> Consigna
Enumera los colores de las aguas guardadas en los «ojos de boticario», según el texto sobre los Altares de Dolores, e indica qué simboliza cada uno.
:: Texto proporcionado ::
Siete días antes del Viernes Santo se colocaban los Altares de Dolores en San Ángel; el templo del Carmen abría sus puertas antes de que el sol saliera para permitir a los fieles montar un altar en conmemoración a la Virgen Dolorosa. En él, colocaban elementos llamativos ya que, desde su imaginario, se creía que la distraían de los tristes episodios que atravesó como madre de Cristo.

Los objetos que se colocaban en el altar consistían en un lenguaje simbólico que los pobladores conocían y les servían para comunicarse con la divinidad sin necesidad de palabras. A primera vista, el montaje parecía un incendio, pues se colocaban un sinnúmero de velas y su luz se reflejaba en las esferas de vidrio azogado que colgaban del techo, junto a los cristales en forma de gotas que representaban las lágrimas de María.

Los Altares despedían un olor a tierra mojada y cítricos, pues sobre un tapete de aserrín y semillas en los cuales se exhibían los elementos de la Pasión de Cristo, se colocaban toronjas, naranjas y germinados. Las frutas representaban la amargura de María, y sobre ellas se clavaban banderitas de papel volador que simbolizaban el triunfo de la resurrección de Cristo sobre la aflicción de la dolorosa.

Los germinados podían ser de chía, trigo y lenteja; algunos crecían sobre borreguitos de barro que se sembraban con antelación para representar la esperanza de la resurrección. Al centro yacía la escultura de bulto de una Virgen con una profunda expresión de dolor, rodeada de una explosión de colores brillantes contenidos en grandes recipientes llamados “ojos de boticario” que almacenaban aguas de colores representativas de las lágrimas de María y de algunos aspectos simbólicos de la Pasión de Cristo: la roja representa a la sangre de cristo; blanca la pureza de María; verde, la resurrección; morada, la penitencia; amarilla, la mañana en la que Cristo resucita; rosa, cuando despunta la aurora y Cristo asciende.

Los fieles preparaban todos los elementos para el altar con algunas semanas de anticipación en sus hogares, por lo tanto, tenía un carácter casero. Una vez que se concluía el montaje en la iglesia, regresaban a su casa y se daban cita ese mismo día a las cuatro de la tarde en el atrio para peregrinar por cada una de las casas en donde previamente se había colocado un altar. Los peregrinos tocaban la puerta y expresaban, “¿Ya lloró la virgen?”, al realizar esta pregunta, el casero los invitaba a pasar para rezar el rosario que duraba una hora, al terminar el anfitrión ofrecía aguas frescas de diferentes sabores.
:::
:: Material recopilado ::
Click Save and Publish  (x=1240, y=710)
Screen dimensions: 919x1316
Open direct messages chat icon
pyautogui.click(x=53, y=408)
:::
> Respuesta correcta
- Roja: la sangre de Cristo.
- Blanca: la pureza de María.
- Verde: la resurrección.
- Morada: la penitencia.
- Amarilla: la mañana en la que Cristo resucita.
- Rosa: el momento en que despunta la aurora y Cristo asciende.